#### TASK DESCRIPTION:
Reproduce the data below without any change, from its first line through the line containing "[x=620, y=603]", both ends included.

#### DATA LISTING:
---------------

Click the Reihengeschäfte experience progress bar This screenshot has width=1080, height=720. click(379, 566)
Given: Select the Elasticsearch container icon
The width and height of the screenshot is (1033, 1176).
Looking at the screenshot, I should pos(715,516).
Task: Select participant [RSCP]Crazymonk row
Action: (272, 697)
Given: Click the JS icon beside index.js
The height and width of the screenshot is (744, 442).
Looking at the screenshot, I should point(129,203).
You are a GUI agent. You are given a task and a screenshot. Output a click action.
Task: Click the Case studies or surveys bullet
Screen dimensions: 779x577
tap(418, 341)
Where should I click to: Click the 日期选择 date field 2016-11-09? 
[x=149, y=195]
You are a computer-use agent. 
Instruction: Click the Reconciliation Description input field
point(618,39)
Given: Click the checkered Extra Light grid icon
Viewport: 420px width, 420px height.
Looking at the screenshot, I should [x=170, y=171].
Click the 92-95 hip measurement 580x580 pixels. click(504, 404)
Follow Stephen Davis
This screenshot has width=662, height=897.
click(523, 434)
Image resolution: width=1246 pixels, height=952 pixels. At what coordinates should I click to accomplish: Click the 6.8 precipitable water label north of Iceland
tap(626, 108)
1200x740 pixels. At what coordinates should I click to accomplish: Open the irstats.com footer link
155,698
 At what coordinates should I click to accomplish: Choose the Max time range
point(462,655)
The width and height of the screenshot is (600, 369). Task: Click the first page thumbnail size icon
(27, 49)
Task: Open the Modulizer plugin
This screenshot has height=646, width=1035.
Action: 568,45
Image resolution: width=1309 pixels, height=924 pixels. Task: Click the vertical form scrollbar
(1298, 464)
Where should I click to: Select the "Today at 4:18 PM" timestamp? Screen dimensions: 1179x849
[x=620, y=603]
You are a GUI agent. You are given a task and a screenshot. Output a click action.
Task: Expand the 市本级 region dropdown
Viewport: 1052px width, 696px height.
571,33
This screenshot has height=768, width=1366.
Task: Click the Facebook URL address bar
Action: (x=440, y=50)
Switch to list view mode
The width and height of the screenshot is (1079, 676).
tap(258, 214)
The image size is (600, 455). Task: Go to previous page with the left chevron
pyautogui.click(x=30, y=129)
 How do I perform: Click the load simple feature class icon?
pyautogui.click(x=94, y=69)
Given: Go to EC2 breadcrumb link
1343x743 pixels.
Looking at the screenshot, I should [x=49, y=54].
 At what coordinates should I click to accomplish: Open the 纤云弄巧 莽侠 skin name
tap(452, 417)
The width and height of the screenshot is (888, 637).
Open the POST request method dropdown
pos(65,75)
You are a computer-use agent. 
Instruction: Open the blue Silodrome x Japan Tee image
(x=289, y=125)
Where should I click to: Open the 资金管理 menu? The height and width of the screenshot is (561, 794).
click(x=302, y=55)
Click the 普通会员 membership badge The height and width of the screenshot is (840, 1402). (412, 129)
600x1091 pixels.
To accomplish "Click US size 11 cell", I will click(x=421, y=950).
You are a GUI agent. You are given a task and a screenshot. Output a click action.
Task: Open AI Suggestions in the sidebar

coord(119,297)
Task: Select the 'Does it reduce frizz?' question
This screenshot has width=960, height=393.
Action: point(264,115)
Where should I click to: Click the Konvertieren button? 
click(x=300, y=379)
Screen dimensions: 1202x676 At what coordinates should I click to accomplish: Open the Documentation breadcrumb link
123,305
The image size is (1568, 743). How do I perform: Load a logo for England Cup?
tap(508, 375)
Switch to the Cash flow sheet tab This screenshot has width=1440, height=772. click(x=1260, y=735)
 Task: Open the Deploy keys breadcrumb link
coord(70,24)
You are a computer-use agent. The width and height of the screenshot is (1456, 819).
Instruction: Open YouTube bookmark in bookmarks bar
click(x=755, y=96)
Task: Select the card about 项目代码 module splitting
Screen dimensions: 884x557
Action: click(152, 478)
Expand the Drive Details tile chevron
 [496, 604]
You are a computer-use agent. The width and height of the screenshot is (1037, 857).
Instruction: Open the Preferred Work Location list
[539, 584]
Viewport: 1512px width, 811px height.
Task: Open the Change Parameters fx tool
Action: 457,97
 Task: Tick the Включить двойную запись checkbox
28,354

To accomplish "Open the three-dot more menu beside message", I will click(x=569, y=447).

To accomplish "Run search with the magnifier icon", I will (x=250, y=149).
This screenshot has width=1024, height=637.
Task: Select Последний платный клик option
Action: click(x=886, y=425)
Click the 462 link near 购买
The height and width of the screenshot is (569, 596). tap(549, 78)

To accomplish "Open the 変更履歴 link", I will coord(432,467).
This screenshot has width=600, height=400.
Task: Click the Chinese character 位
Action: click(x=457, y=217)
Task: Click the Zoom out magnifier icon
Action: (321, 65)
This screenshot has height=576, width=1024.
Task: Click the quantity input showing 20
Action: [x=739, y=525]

---------------

#### RESULT:
Click the Reihengeschäfte experience progress bar This screenshot has width=1080, height=720. click(379, 566)
Given: Select the Elasticsearch container icon
The width and height of the screenshot is (1033, 1176).
Looking at the screenshot, I should pos(715,516).
Task: Select participant [RSCP]Crazymonk row
Action: (272, 697)
Given: Click the JS icon beside index.js
The height and width of the screenshot is (744, 442).
Looking at the screenshot, I should point(129,203).
You are a GUI agent. You are given a task and a screenshot. Output a click action.
Task: Click the Case studies or surveys bullet
Screen dimensions: 779x577
tap(418, 341)
Where should I click to: Click the 日期选择 date field 2016-11-09? 
[x=149, y=195]
You are a computer-use agent. 
Instruction: Click the Reconciliation Description input field
point(618,39)
Given: Click the checkered Extra Light grid icon
Viewport: 420px width, 420px height.
Looking at the screenshot, I should [x=170, y=171].
Click the 92-95 hip measurement 580x580 pixels. click(504, 404)
Follow Stephen Davis
This screenshot has width=662, height=897.
click(523, 434)
Image resolution: width=1246 pixels, height=952 pixels. At what coordinates should I click to accomplish: Click the 6.8 precipitable water label north of Iceland
tap(626, 108)
1200x740 pixels. At what coordinates should I click to accomplish: Open the irstats.com footer link
155,698
 At what coordinates should I click to accomplish: Choose the Max time range
point(462,655)
The width and height of the screenshot is (600, 369). Task: Click the first page thumbnail size icon
(27, 49)
Task: Open the Modulizer plugin
This screenshot has height=646, width=1035.
Action: 568,45
Image resolution: width=1309 pixels, height=924 pixels. Task: Click the vertical form scrollbar
(1298, 464)
Where should I click to: Select the "Today at 4:18 PM" timestamp? Screen dimensions: 1179x849
[x=620, y=603]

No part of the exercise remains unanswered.